In the third online-first article (beginning December 2020) Reuben Binns, with a background in both computer science and philosophy, investigates the difference(s) that make(s) a difference in text-driven law as compared to data- and code-driven decision-making systems. This involves issues of procedure (getting to a right answer in the right way), discretion (dealing with the indeterminary inherent in text-driven systems), anticipation (the role of new case law) and a number of other incompatibilities that are all highly relevant when considering the integration of 'legal technologies' into legal practice or legal scholarship.
The fourth online-first article (half December 2020) argues the crucial importance of delay in law and the rule of law. Whereas efficiency is often associated with speed, Laurence Diver, founding member of this journal’s editorial team, argues that the slowness of a text-driven legal practice may be a feature rather than a bug when it comes to legal protection.

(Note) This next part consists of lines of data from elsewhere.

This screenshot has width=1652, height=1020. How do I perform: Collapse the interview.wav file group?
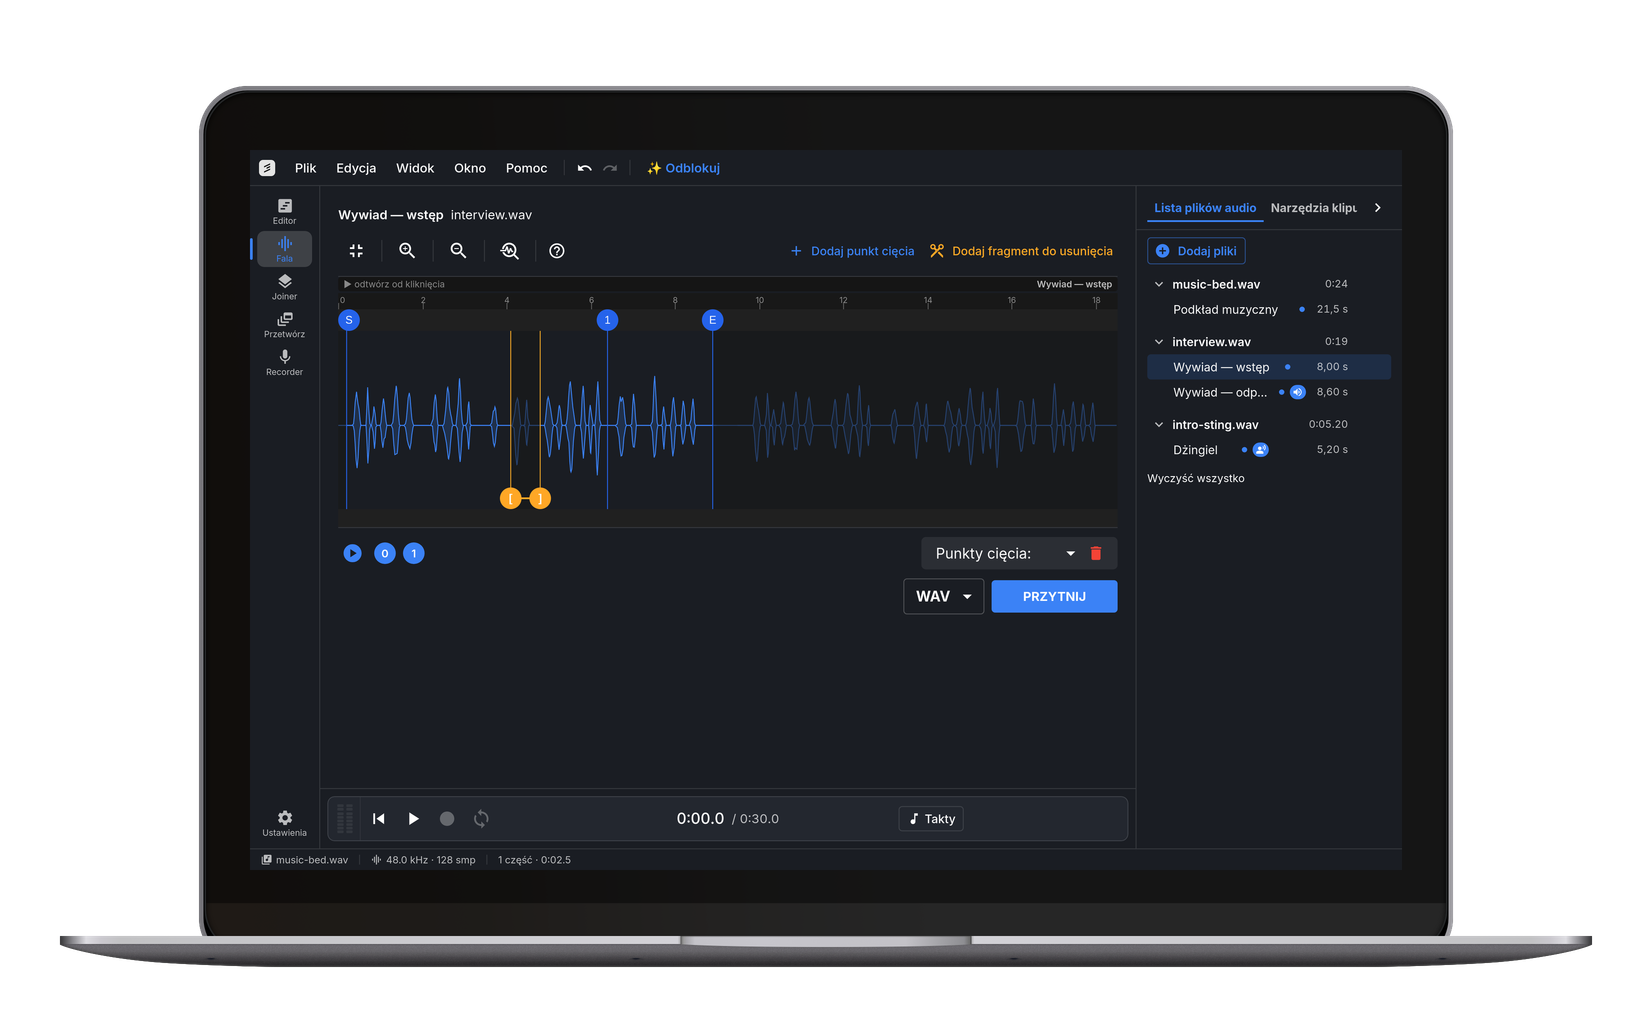(x=1159, y=342)
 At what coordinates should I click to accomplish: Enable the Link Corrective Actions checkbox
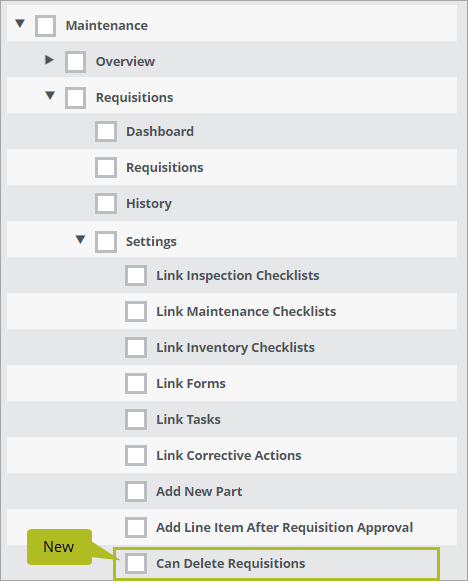click(136, 456)
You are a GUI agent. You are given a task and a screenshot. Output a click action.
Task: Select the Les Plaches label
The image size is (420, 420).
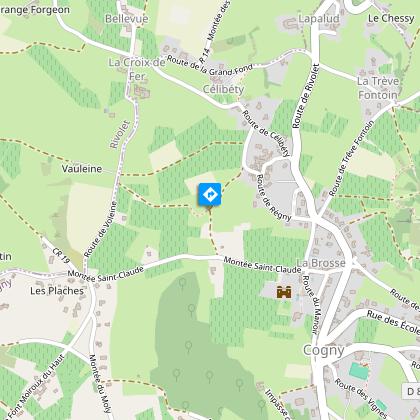click(57, 291)
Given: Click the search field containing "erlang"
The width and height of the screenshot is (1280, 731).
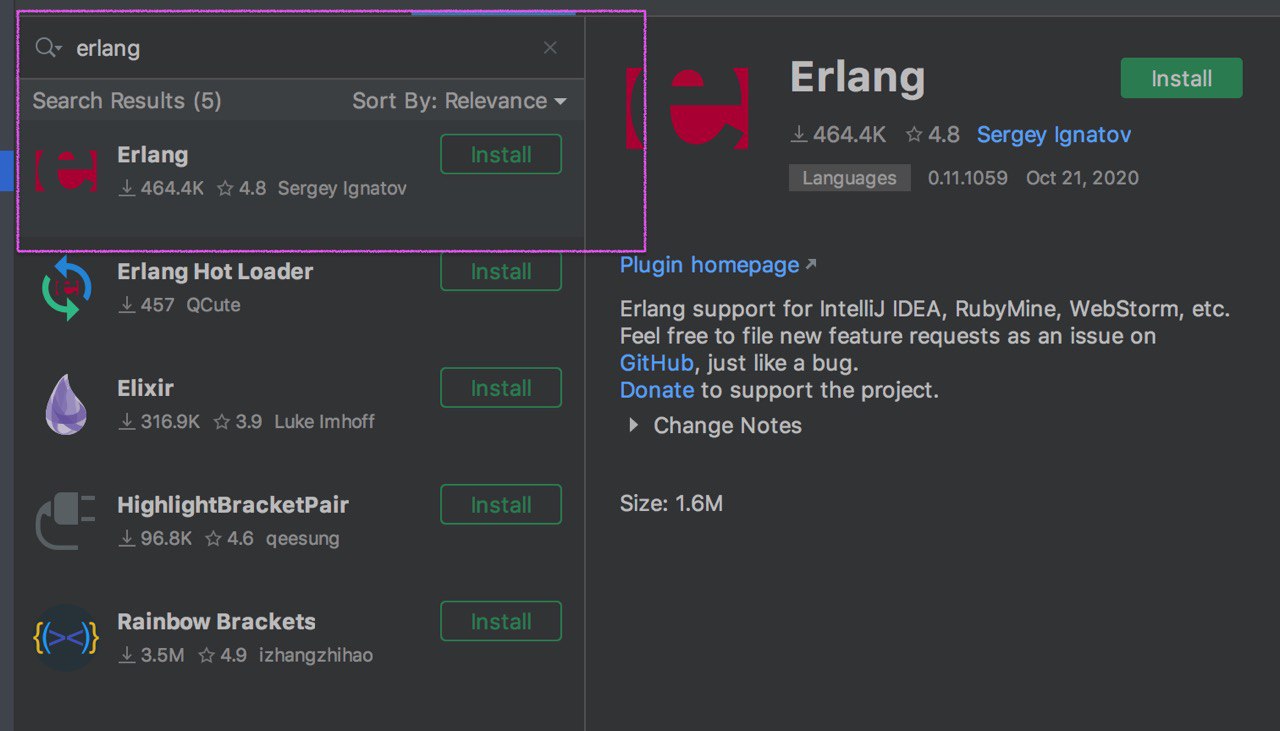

To make this point, Diver coined the concept of a ‘hermeneutic gap’ and in this article he explores to what extent ‘slow computing’ might contribute to sustaining this gap before bridging it in the context of legal practice.

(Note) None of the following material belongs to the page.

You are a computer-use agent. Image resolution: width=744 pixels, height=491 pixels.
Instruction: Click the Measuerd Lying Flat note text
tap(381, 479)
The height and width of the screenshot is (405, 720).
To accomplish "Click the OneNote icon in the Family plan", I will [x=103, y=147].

In our fifth online-first article (March 2021), Emilie van den Hoven argues that the epistemic opacity that characterises the systems that comprise computational 'law' threatens us with ever-greater 'hermeneutical injustices': constraints on our ability as citizens to make sense of the law, and to account for its place in our lives, which in turn threaten the dignitarian underpinnings of the rule of law.
Our sixth online first article (November 2021) is the first of a series of articles on the issue of interpretability in machine learning – in the context of data-driven ‘law’. In this article Elena Esposito leaves the well-trodden path of trying to figure out how legal technologies informed by machine learning actually reach their conclusions (output). Instead, she argues that we must learn to interact with these technologies, to use and control them rather than submit to them. Whereas she speaks of ‘communicating with’ and her replier, Federico Cabitzo speaks of ‘relating to’, both emphasise the need to reject objectivist assumptions, while nevertheless actively engaging with them in order to regain the agency that could otherwise be lost in translation.

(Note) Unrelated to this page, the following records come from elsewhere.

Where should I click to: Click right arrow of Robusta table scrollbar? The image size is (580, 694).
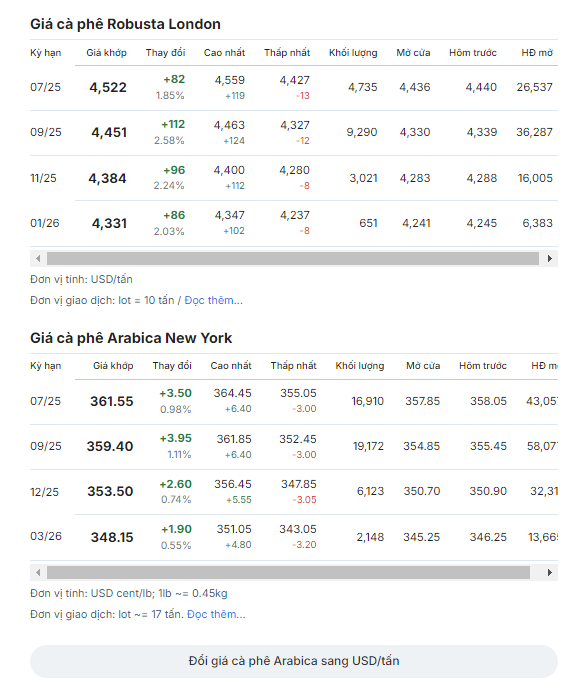click(549, 258)
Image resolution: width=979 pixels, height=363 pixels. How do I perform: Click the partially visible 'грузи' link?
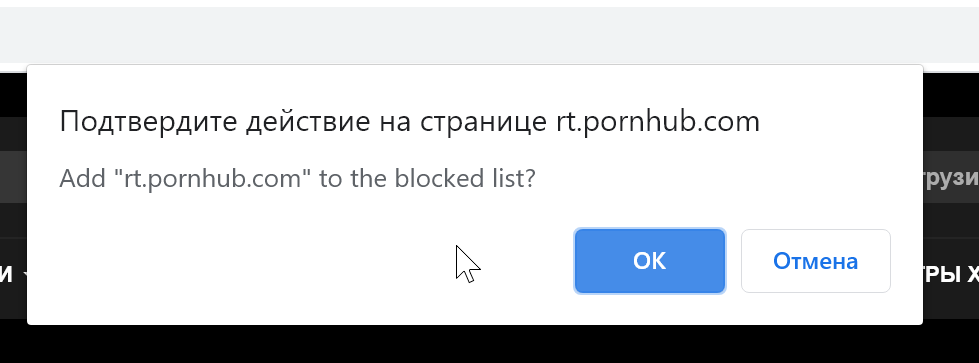click(951, 178)
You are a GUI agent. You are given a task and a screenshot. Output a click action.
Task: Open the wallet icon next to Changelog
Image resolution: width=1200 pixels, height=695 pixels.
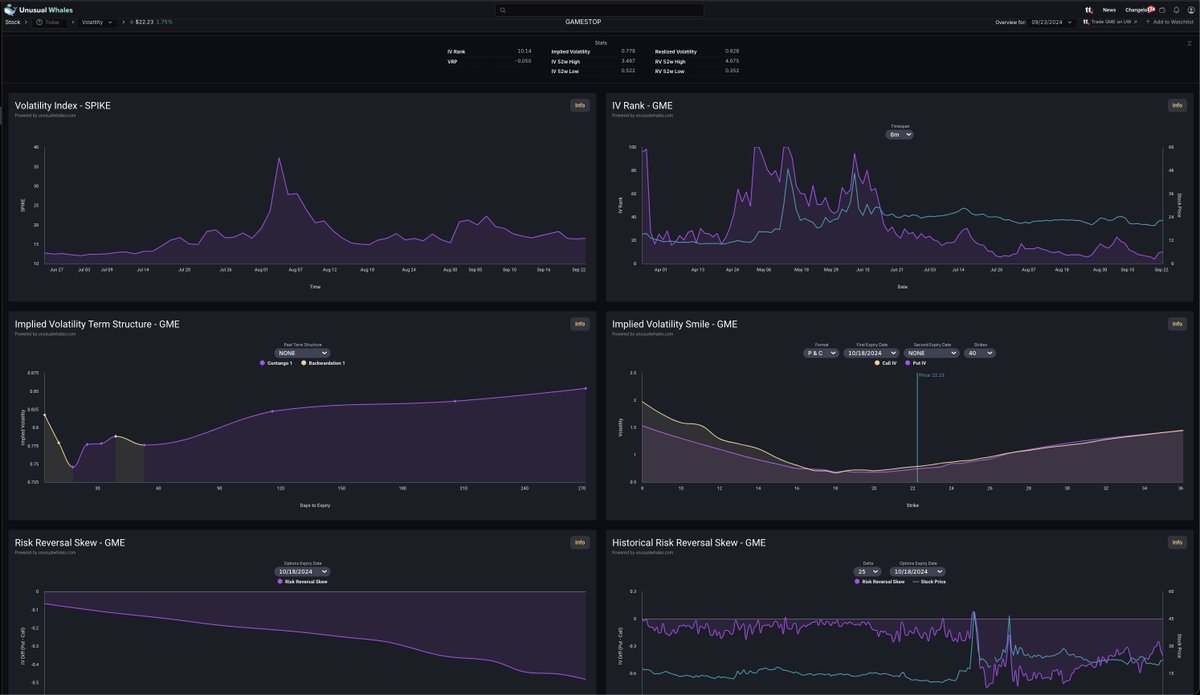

Our seventh online first article (January 2022) squarely addresses the static temporality that defines machine learning (ML) systems, and its relevance for automated decision support systems that inform legally relevant decisions. ML systems can only be trained on historical data, and the relevance of such data may deteriorate over time, especially in the case of the law, which is a moving target as it adapts to changing circumstances. The author, Sylvie Delacroix, explains how this affects the interpretability and contestability of these systems over time. She proposes to introduce ‘ensemble contestability’ features capable of achieving long-term contestability. Her replier, Zachary Lipton, agrees that the temporal dynamics of ML must be taken into account when considering the impact of ML on the agency of those subject to their decisions. He then moves to succinctly develop three points of critique, arguing, in particular, that Delacroix’s post hoc ‘ensemble contestability’ solution is not viable and cannot do the work that is needed. In the course of his reply, he manages to trace the history of many relevant debates, thus providing a rich resource beyond the usual focus of explainable AI. Delacroix counters by distinguishing between the ‘interpretable object’ and the ‘subject capable of interpretation’, arguing that Lipton’s objections concern the ‘interpretable object’, whereas her concern sides with the subject capable of interpretation. Here we see the need for and the salient results of a genuine, respectful cross-disciplinary conversation.